As I write, Andy Tudor is putting together the finishing touches to our front cover which will be released on National Libraries’ Day (8 February). Subsequent chapters will then follow on a monthly basis. The front cover will come with some basic instructions on how to either ‘read’ or ‘play’ Dawn of the Unread so that users are comfortable with the set-up and we can get a little feedback if we need to make any tweaks.
Releasing the chapters monthly may ‘kill’ a little of the immediacy associated with reading but it’s a necessity to ensure we are able to create content in time. With letterers, colourists, computer coding and various other embedded content involved, this is a complex baby that requires time. But it is also a reading project with set tasks, so a month enables readers to fulfil various tasks to ensure that they can properly engage. It also means we’re drawing on that great tradition of the ‘serial’, the format that teased the readers of Dickens and Conan Doyle.
Andy Tudor is our cover artist and will also be working with Paul Fillingham on the production and design of the physical book. Having seen Andy’s illustrated childrens’ picture books for Usborne, I know this is going to be a thing of absolute beauty. In addition to designing the front cover, Andy will also be producing 12 illustrations for a specific location related to each of our literary figures. These will appear in the digital versions and as inserts in the book. This is not something I budgeted for but it had to be included as it enables Andy to stamp his identity on the project, something I encourage with all contributors.

- **Collected data**:

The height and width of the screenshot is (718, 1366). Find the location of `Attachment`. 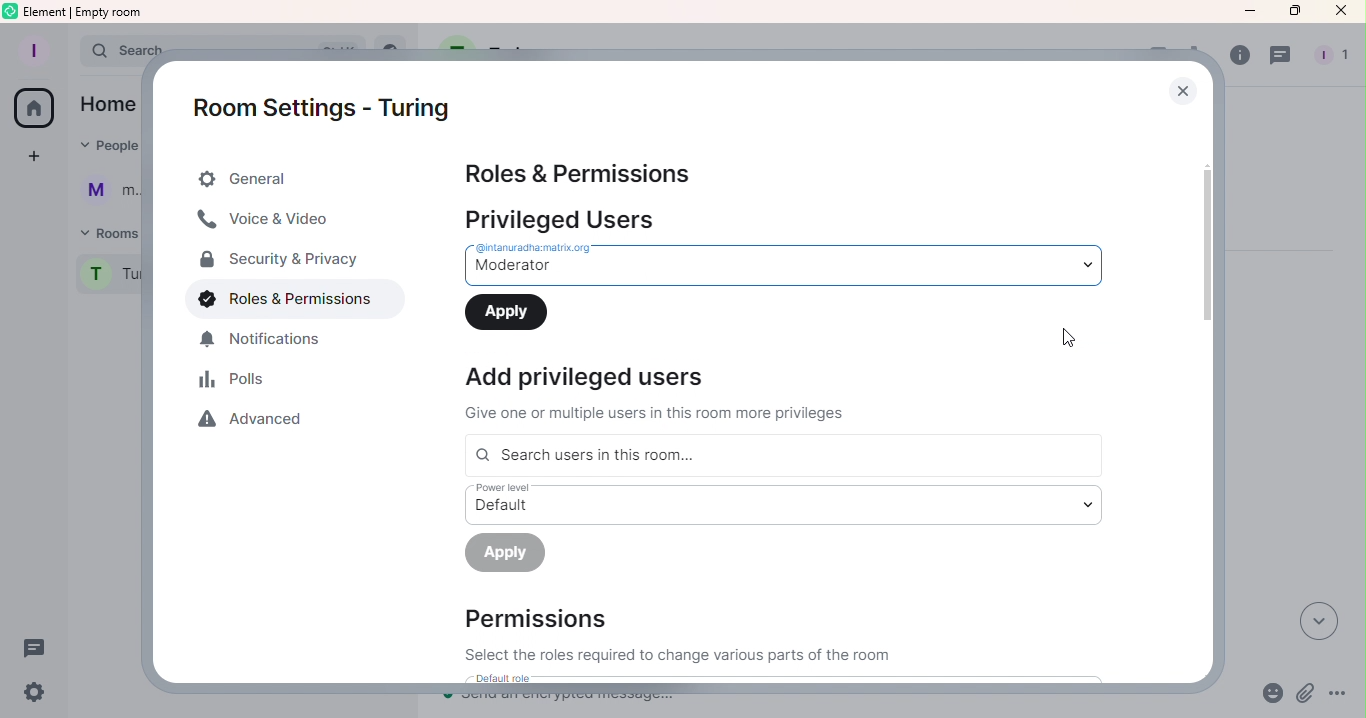

Attachment is located at coordinates (1303, 696).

- **Task brief**: Could you extend the Dawn of the Unread project update past its last sentence?

- **Exercise result**:
Last year Andy did illustrations to accompany an app called Dragon Run Saga, a fantasy adventure serial in audio form featuring vampires, goblins and necromancers. He’s also working on artwork for another app that aims to encourage young people to get into creative writing and storytelling. Andy is part of the ‘Storia’ creative team which aims to develop ‘storyworlds’ that work in different media. One example of this is Spacers, which is set on a future Mars colony, featuring a group of kids and their adventures. It’s the biggest body of work he’s done for one project so far and includes characters, vehicle design and environments. Given we are producing content across media platforms and also hope to find ways to encourage people to read, Dawn of the Unread is a home from home for Andy and I’m hoping the contacts he makes with Paul Fillingham and other members of the team will lead to future collaborations.
But the main reason Andy is designing our cover is because of his current fascination with depicting urban landscapes. “In these real or imagined places my intent is to capture a sense of building and structure, and the life within. The images are large and involved, and I love the idea that the layers of visual information slowly reveal the detail and reward the viewer who spends time in front of the picture” he said.
One of his most recent pictures was selected as one of the top 50 in the Serco prize for Illustration competition run by the Association of Illustrators and is being exhibited in Covent Garden from February to April. It tells the tale of the infamous barber Mr Sweeney and his pie-making friend Mrs Lovett. I have asked Andy to recreate this with a Nottingham theme, to tap into the real locations and the folklore of our 12 featured literary figures. From what I’ve seen so far I think it’s one of the most beautiful pieces of artwork I’ve ever seen and I’m absolutely humbled to have DOTU associated with his work.
- Something new to share (storia-creative.com)
- Usborne Books for Schools (usborne.com)
- A Marvelous Way to Tell a Difficult Story (howtobeachildrensbookillustrator.wordpress.com)
- 10 Beautifully Illustrated Children’s Books Made for the iPad (hongkiat.com)
- Serco Prize for Illustration 2014 – the selection (theaio.com/blog)
- Thought Bubble 2013 (mycardboardlife.com)
- Nicola L Robinson (themonstermachinepicturebook.blogspot.co.uk)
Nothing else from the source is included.